At 71, Ball said his decision to retire wasn’t based on him not wanting to continue but rather his ability to do all the things he used to do.
“As I have gotten older, the job has gotten harder. If I can’t do the job, I don’t want to be there,” he said. “Even though being an officer you don’t have to do everything, you still have to do things and it has just gotten harder.”
Although he couldn’t explain what compelled him to join the department back in 1976, Ball said it didn’t take long for him to realize he enjoyed it. He said he enjoyed being with his fellow firefighters. He enjoyed helping people. He also enjoyed fighting the fires.
Ball said it may sound weird, but he liked going into fires. Maybe it was the adrenaline rush or maybe it was the way he looked at fires as an enemy who wasn’t going to get the best of him. Whatever it was, Ball said he wanted to save as much as he could whether it was life or property.
When it came to the other parts of his job as a firefighter, department captain and eventually the assistant fire chief, Ball said he like doing it all. Being in a small rural department in Northern Michigan didn’t always lend itself to being able to focus on one aspect of firefighting.
Sometimes you don’t have the luxury of having extra firemen or engineers,” he said. “Over the years, you just learn how to do things.
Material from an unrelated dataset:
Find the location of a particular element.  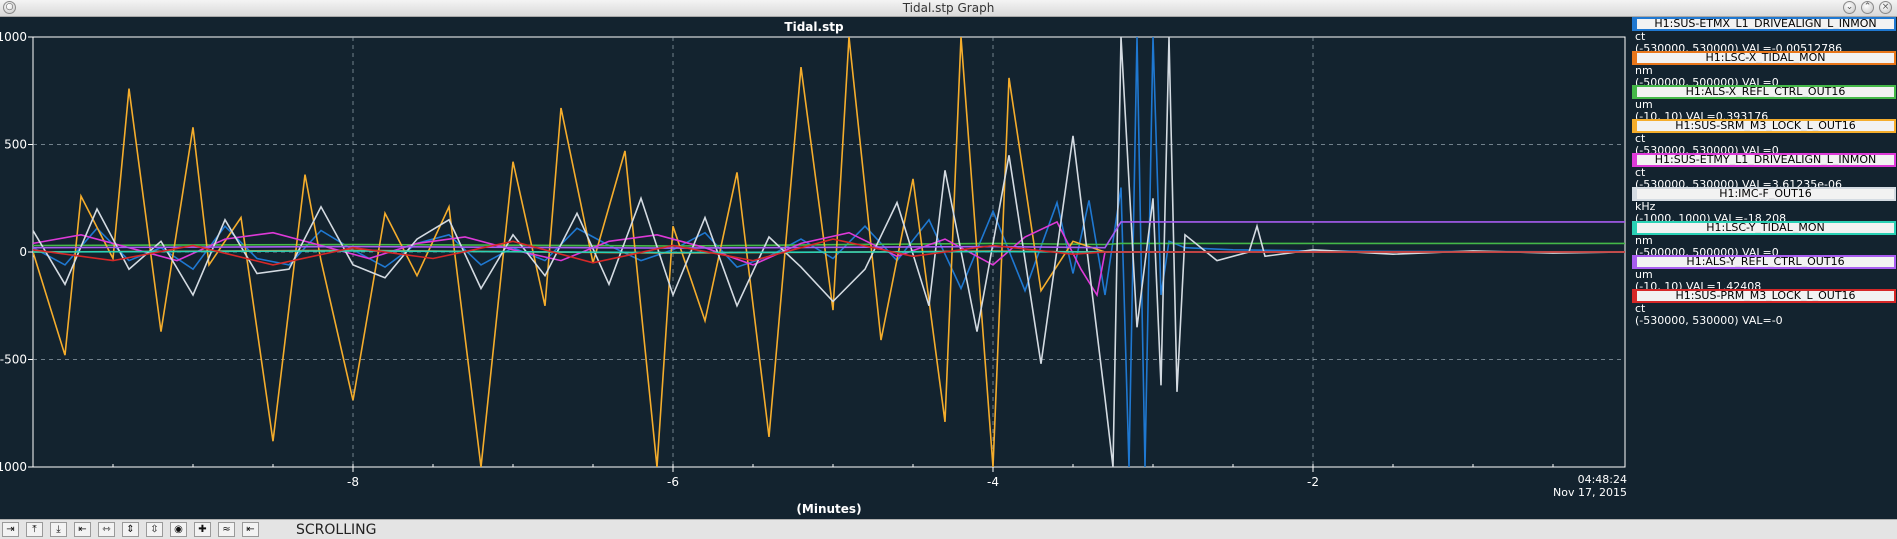

scroll-right-icon: ⇥ is located at coordinates (10, 530).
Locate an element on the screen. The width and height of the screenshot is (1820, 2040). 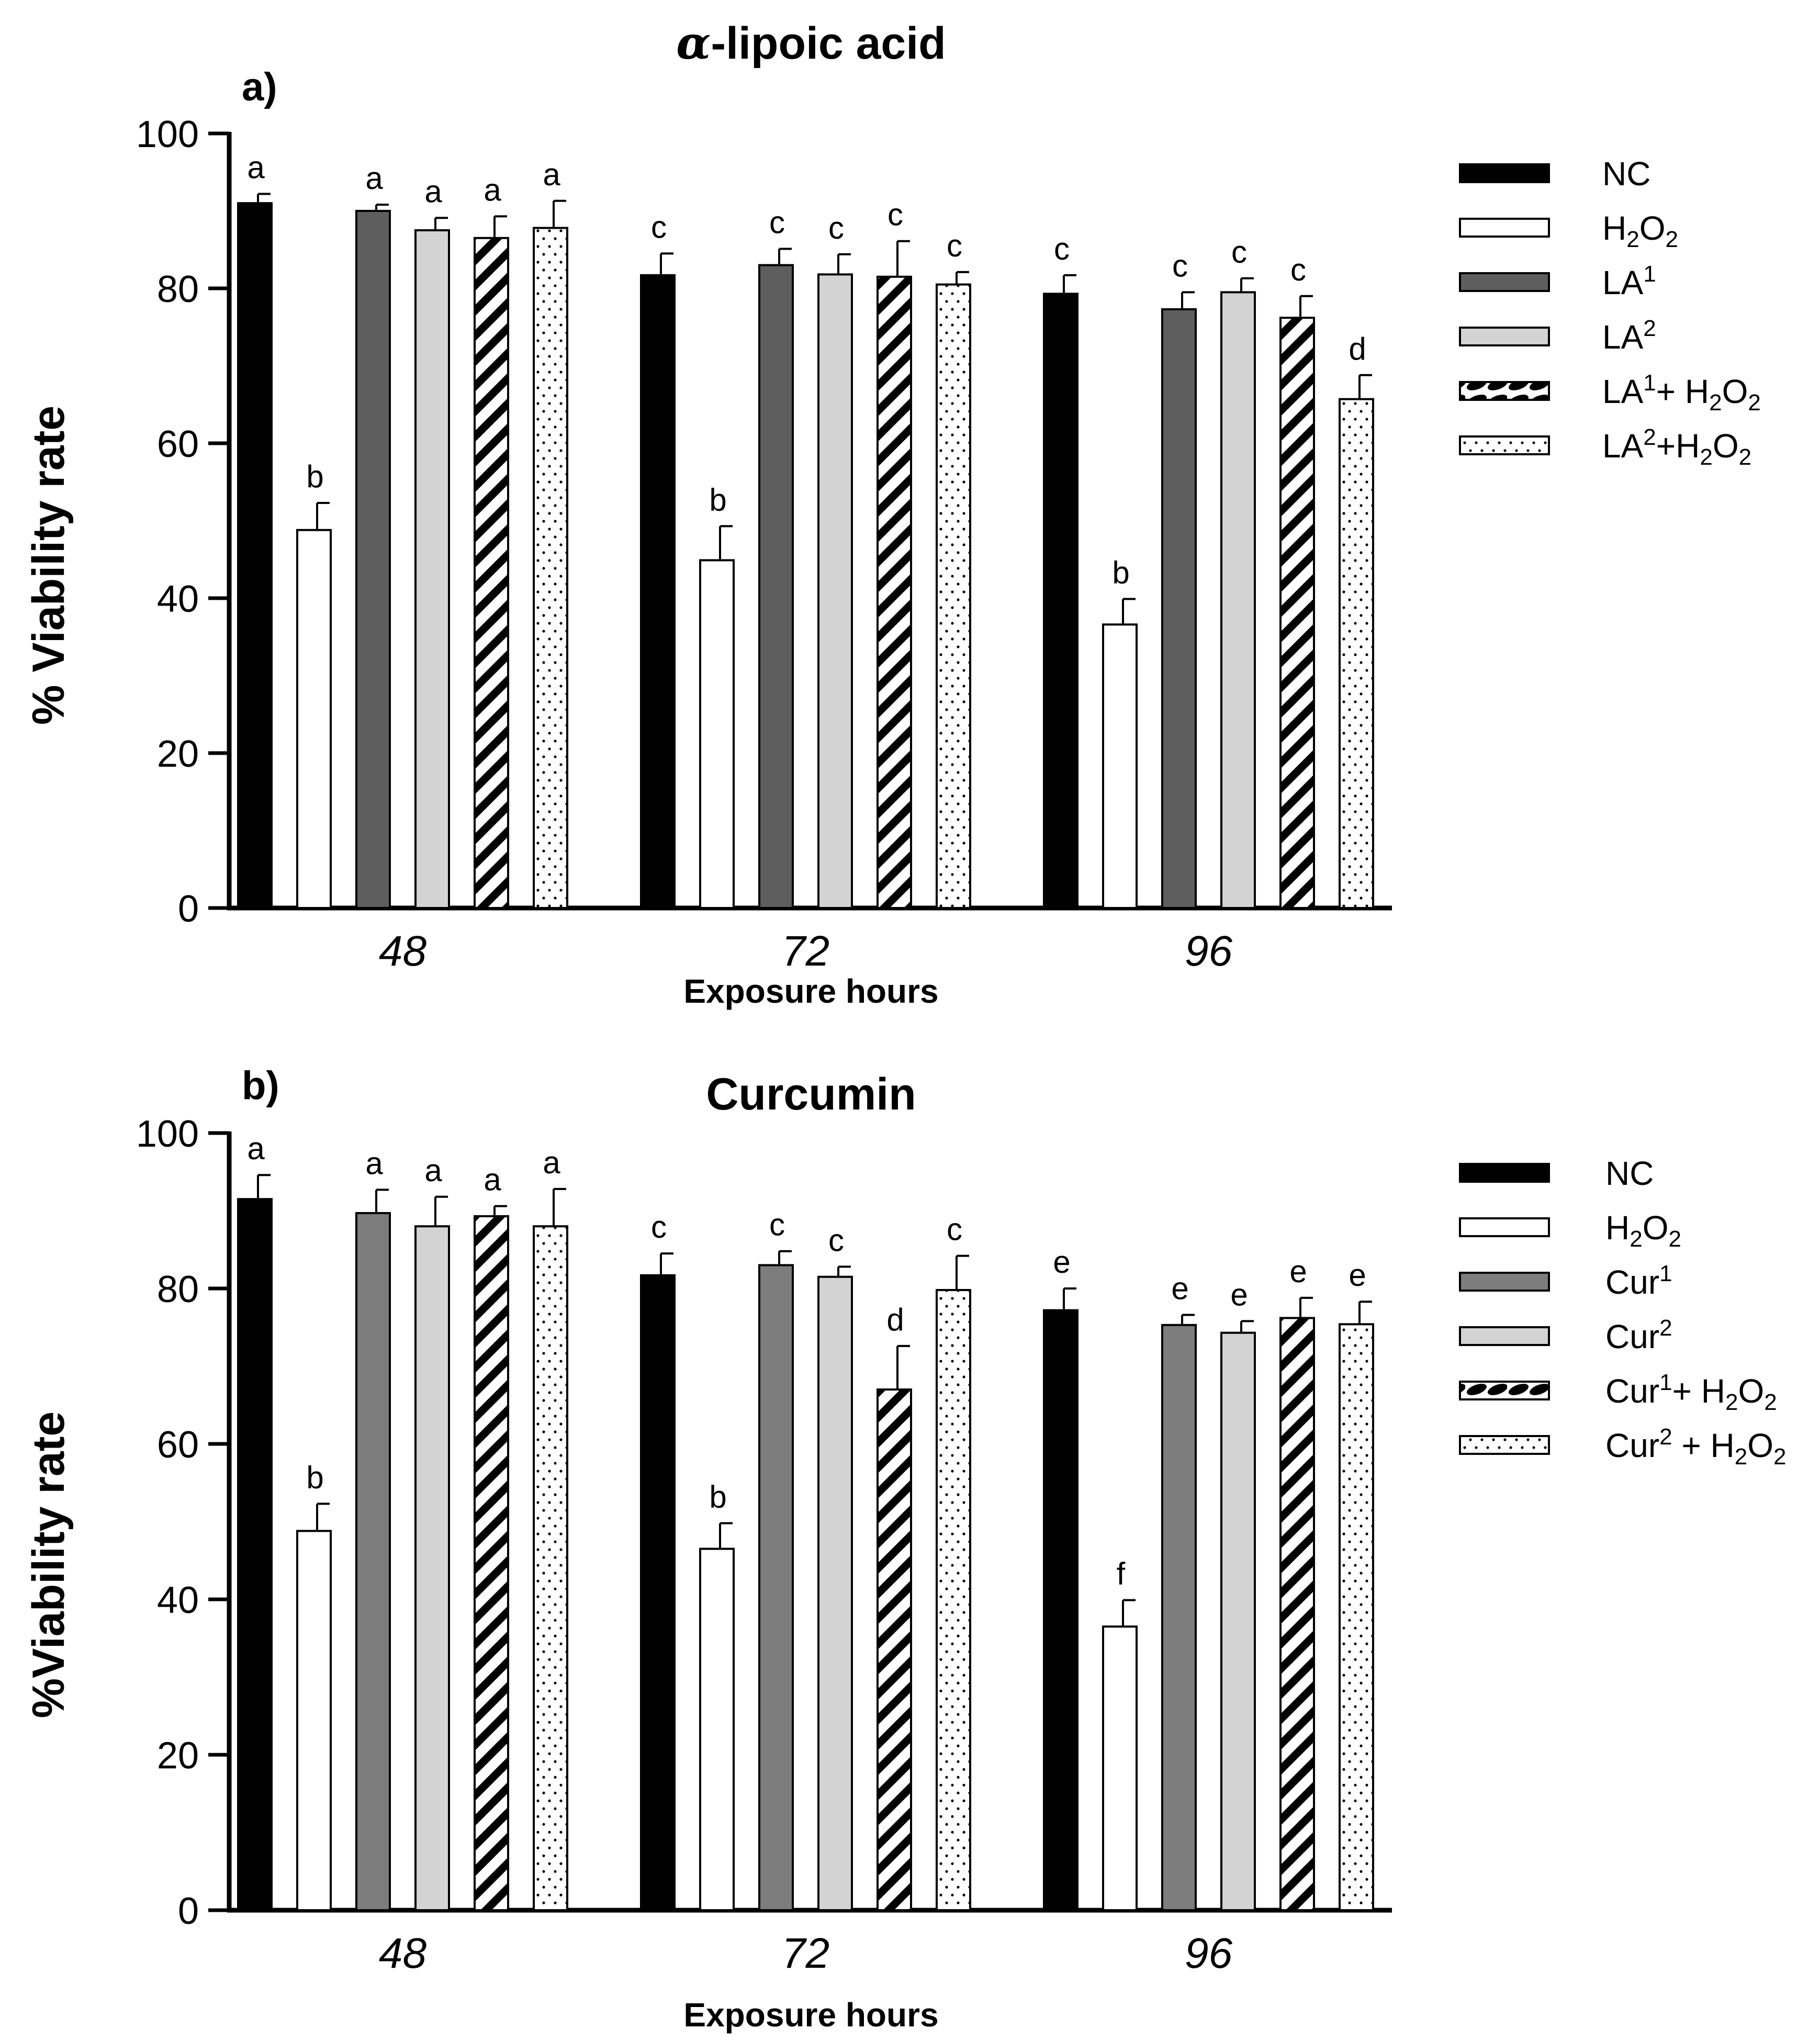
legend-label: LA2+H2O2 is located at coordinates (1676, 447).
As you go on, you hopefully get better at it.”
Haring Township Fire Chief Duane Alworden said it will be hard to replace Ball and his experience. Although he has been with the department for 45 years, Alworden said he was able to adapt to the changes and, in particular, all the technological advancements with little trouble.
As someone who sometimes struggles with those types of changes himself, Alworden said that was what made Ball such a good firefighter — he could adapt to any situation.
“The knowledge he has on all the fires he fought for 45 years is irreplaceable,” Alworden said. “He has held positions of a fireman, captain and assistant fire chief. He also was an instructor for the state and a fire investigator for the county through a task force that was put together. He wore many different hats.”
Not only did Ball have that institutional knowledge, but Alworden said he also was as dependable as they come. Whether if it was a call for service or a meeting, Ball was there, Alworden said. He also said he didn’t have to worry about Ball while on the scene of a fire because he had more years of service than he does.
What it all comes to is Ball leaving is a huge loss and hole to fill within the department, but also an opportunity for the next generation to step up, according to Alworden.
“We have to get the younger generation in. That was one of Keith’s biggest things was turning things over to the younger generation,” Alworden said.
As for the transition, Ball admitted it was tough. It has been hard because he enjoyed working with his fellow firefighters. It shouldn’t come as a surprise that the department becomes like family and Ball said that is probably the thing he will miss the most. Although his last day was June 30, Ball said he has been back to have coffee with the guys to see what is going on and to keep his “hands in a little bit.”
Although he admits things have changed drastically from he started in 1976, some things haven’t. A fire is still a fire and a firefighter’s job is to put it out.
“It’s different than it was in 1976, but fire is fire. It doesn’t know the year. It doesn’t know if you are a volunteer, paid on-call or a full-on firefighter,” he said. “It doesn’t know if you have been there for five minutes or 45 years. You have to know the difference. I never thought I would be there for 45 years. I thought I would try it. I was 26 at the time. I thought 10 or 20 years would be good, but here we are 45 years later.”